Courts Embrace the Use of GPS Evidence

We’ve all used GPS technology to make life easier. Whether in our cars or on our phones, Global Positioning System technology allows us to pinpoint our location on a map and track where we’ve been. Now, in addition to having already replaced maps, GPS may be replacing expert witnesses in some circumstances.In cases where a disputed fact concerns the location of a person or vehicle at a particular time, expert testimony was necessary. Now, however, the U.S. Court of Appeals for the Eighth Circuit has ruled that because of GPS technology’s intrinsic accuracy, satellite data can be used to determine location in litigation. In the case before that Court, a bank teller placed a GPS tracking device in the stack of bills demanded by a bank robber. Following the tracking device, police apprehended a man fitting the robber’s description, located the cash that had been stolen from the bank, found items of clothing resembling those worn during the robbery, and located the vehicle that the robber had used to flee the bank. Despite the defendant’s objection to the admission of GPS tracking data into evidence, the trial court not only admitted the data, but took judicial notice of its reliability and accuracy. The Eighth Circuit affirmed the trial court’s decision.

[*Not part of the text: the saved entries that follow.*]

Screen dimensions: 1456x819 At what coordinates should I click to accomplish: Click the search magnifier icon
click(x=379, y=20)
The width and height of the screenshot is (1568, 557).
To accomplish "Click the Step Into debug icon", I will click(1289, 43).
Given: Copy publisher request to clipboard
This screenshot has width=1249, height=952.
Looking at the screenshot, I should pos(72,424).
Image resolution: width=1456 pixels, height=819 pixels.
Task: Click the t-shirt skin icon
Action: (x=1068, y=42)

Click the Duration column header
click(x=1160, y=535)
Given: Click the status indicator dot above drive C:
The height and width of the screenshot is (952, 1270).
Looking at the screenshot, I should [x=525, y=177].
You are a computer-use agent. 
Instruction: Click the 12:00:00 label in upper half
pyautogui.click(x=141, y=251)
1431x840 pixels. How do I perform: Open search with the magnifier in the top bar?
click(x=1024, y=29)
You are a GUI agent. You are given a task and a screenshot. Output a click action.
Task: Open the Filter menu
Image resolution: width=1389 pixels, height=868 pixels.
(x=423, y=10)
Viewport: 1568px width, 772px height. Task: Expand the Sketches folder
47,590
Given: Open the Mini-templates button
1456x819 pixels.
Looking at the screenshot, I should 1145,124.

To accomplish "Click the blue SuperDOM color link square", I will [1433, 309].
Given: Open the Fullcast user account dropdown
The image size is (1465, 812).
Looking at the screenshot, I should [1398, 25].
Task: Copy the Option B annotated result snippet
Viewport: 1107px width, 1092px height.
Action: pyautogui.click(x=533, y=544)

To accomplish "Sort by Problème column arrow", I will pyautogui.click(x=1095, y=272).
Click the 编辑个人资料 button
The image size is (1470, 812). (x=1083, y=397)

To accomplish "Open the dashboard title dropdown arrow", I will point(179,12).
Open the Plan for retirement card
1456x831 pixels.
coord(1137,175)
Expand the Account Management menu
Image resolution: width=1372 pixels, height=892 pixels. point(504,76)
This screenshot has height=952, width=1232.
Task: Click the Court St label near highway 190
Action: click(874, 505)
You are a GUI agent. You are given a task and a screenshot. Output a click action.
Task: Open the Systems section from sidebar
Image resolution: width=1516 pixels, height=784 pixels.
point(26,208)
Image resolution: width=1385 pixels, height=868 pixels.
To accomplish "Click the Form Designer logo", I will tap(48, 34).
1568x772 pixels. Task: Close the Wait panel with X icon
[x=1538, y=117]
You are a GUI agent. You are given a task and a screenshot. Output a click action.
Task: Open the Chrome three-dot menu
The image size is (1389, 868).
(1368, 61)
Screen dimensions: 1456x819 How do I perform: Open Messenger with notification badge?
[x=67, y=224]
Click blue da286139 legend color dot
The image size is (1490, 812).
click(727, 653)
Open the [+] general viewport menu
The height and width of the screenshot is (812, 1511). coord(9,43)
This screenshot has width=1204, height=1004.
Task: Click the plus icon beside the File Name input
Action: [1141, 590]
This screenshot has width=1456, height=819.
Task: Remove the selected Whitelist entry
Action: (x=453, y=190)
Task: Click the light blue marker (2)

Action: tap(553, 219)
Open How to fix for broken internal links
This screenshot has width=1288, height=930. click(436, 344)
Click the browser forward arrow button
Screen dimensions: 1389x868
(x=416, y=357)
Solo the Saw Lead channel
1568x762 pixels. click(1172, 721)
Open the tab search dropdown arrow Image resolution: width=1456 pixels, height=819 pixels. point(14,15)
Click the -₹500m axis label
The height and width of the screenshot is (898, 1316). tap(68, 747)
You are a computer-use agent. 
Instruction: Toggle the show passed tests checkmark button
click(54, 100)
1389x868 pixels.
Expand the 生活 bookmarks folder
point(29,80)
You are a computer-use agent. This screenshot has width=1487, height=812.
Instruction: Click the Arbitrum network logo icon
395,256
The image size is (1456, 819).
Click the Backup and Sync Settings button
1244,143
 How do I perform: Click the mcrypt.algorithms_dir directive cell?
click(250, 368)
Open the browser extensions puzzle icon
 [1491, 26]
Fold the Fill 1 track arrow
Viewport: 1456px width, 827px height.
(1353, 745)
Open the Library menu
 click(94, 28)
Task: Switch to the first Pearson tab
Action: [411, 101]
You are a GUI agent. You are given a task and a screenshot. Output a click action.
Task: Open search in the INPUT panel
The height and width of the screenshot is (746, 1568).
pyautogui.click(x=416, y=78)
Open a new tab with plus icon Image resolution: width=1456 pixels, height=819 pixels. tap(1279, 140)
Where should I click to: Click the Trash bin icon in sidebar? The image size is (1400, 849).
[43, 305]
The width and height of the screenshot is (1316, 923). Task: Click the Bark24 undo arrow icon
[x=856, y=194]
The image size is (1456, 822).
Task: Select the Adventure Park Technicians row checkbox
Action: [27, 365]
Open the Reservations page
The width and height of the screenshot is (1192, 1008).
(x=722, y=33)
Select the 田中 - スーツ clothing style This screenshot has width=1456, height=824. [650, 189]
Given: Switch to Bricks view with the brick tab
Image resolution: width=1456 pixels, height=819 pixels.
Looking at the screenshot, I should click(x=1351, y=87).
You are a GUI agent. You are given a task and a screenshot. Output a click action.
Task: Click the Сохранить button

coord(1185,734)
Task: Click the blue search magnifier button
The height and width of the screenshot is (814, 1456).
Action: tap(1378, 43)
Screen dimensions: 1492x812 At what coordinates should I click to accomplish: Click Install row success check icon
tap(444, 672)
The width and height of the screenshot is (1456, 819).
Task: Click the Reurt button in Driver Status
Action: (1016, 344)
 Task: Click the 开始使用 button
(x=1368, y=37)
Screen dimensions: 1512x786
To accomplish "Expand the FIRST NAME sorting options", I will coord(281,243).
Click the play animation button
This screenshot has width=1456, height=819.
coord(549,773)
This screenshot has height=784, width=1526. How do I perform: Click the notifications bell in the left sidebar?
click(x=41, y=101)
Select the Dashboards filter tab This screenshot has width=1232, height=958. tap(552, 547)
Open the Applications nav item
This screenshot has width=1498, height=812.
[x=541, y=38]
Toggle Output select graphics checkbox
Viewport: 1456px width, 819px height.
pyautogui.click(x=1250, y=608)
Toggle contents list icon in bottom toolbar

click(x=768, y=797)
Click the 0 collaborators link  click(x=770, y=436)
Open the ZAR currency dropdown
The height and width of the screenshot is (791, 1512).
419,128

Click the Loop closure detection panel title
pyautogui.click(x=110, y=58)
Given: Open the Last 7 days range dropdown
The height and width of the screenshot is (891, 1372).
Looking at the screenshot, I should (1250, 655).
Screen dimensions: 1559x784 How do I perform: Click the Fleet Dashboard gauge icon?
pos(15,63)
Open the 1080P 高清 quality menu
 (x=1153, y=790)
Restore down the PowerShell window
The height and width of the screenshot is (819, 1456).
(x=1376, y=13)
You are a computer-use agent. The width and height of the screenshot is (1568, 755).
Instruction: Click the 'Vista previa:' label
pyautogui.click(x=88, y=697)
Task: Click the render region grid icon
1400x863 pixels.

Because judicial notice allows a court to accept as a true a fact that is so well-known or authoritatively tested that it cannot reasonably be doubted, the fact that federal courts have begun to take judicial notice of the accuracy of GPS tracking data is an important step for plaintiffs and alarming for defendants. While some critics of this decision point to the fact that GPS signals can be lost in buildings or tunnels, and individual tracking devices may be unreliable, others assert that even where a tracking device is reliable, it may pose serious constitutional concerns, raising Fourth Amendment questions.

Parties litigating cases that involve GPS evidence shouldn’t simply rely on the fact that it will be admissible no matter what, however. Especially in bigger cases, where the parties have the resources to do a thorough job, parties should be prepared to address not only the accuracy of GPS in general, but the accuracy of the particular device used in the situation.